• [WHAT NEEDS TO BE DONE]
Using the records below, give again exactly the lines from the line that contains "1261x740 pixels." through the line that contains "Image resolution: width=1169", both ends included, and only those.

• [SUPPLIED MATERIAL]
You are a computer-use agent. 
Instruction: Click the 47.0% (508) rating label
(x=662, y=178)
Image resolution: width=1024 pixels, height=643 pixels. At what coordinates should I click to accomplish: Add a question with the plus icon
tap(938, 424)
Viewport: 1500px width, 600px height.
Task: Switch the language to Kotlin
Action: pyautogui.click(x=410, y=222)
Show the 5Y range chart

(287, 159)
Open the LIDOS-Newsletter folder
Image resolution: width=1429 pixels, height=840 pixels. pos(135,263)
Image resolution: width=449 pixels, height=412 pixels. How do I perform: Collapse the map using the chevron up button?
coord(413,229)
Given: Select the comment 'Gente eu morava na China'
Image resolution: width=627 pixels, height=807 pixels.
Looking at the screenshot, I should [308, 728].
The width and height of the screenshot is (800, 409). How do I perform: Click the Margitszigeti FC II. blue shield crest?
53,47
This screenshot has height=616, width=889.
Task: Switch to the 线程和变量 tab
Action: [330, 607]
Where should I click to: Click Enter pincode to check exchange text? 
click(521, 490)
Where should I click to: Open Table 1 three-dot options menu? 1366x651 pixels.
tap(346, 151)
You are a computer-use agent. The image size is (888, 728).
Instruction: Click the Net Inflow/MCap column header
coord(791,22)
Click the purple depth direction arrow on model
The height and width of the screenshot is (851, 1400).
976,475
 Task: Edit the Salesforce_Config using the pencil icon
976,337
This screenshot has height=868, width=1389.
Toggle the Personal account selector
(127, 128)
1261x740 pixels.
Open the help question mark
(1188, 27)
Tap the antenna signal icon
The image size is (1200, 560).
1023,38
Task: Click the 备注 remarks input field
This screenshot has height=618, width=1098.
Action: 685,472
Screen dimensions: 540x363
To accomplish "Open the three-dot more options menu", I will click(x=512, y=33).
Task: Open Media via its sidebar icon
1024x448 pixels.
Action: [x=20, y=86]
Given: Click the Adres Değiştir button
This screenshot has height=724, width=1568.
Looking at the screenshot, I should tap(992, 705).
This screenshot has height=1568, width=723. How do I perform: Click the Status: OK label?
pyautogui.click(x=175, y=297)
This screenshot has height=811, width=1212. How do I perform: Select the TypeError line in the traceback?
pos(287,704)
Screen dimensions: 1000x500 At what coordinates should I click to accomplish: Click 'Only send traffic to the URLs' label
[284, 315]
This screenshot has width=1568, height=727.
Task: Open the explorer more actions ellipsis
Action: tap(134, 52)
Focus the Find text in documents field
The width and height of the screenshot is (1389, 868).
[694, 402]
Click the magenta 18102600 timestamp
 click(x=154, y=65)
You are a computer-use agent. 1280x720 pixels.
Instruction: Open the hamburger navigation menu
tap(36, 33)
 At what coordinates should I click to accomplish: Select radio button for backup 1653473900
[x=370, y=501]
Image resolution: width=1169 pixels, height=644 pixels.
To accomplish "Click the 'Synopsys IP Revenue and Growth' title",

• [ANSWER]
1261x740 pixels.
Open the help question mark
(1188, 27)
Tap the antenna signal icon
The image size is (1200, 560).
1023,38
Task: Click the 备注 remarks input field
This screenshot has height=618, width=1098.
Action: 685,472
Screen dimensions: 540x363
To accomplish "Open the three-dot more options menu", I will click(x=512, y=33).
Task: Open Media via its sidebar icon
1024x448 pixels.
Action: [x=20, y=86]
Given: Click the Adres Değiştir button
This screenshot has height=724, width=1568.
Looking at the screenshot, I should tap(992, 705).
This screenshot has height=1568, width=723. How do I perform: Click the Status: OK label?
pyautogui.click(x=175, y=297)
This screenshot has height=811, width=1212. How do I perform: Select the TypeError line in the traceback?
pos(287,704)
Screen dimensions: 1000x500 At what coordinates should I click to accomplish: Click 'Only send traffic to the URLs' label
[284, 315]
This screenshot has width=1568, height=727.
Task: Open the explorer more actions ellipsis
Action: tap(134, 52)
Focus the Find text in documents field
The width and height of the screenshot is (1389, 868).
[694, 402]
Click the magenta 18102600 timestamp
 click(x=154, y=65)
You are a computer-use agent. 1280x720 pixels.
Instruction: Open the hamburger navigation menu
tap(36, 33)
 At what coordinates should I click to accomplish: Select radio button for backup 1653473900
[x=370, y=501]
Image resolution: width=1169 pixels, height=644 pixels.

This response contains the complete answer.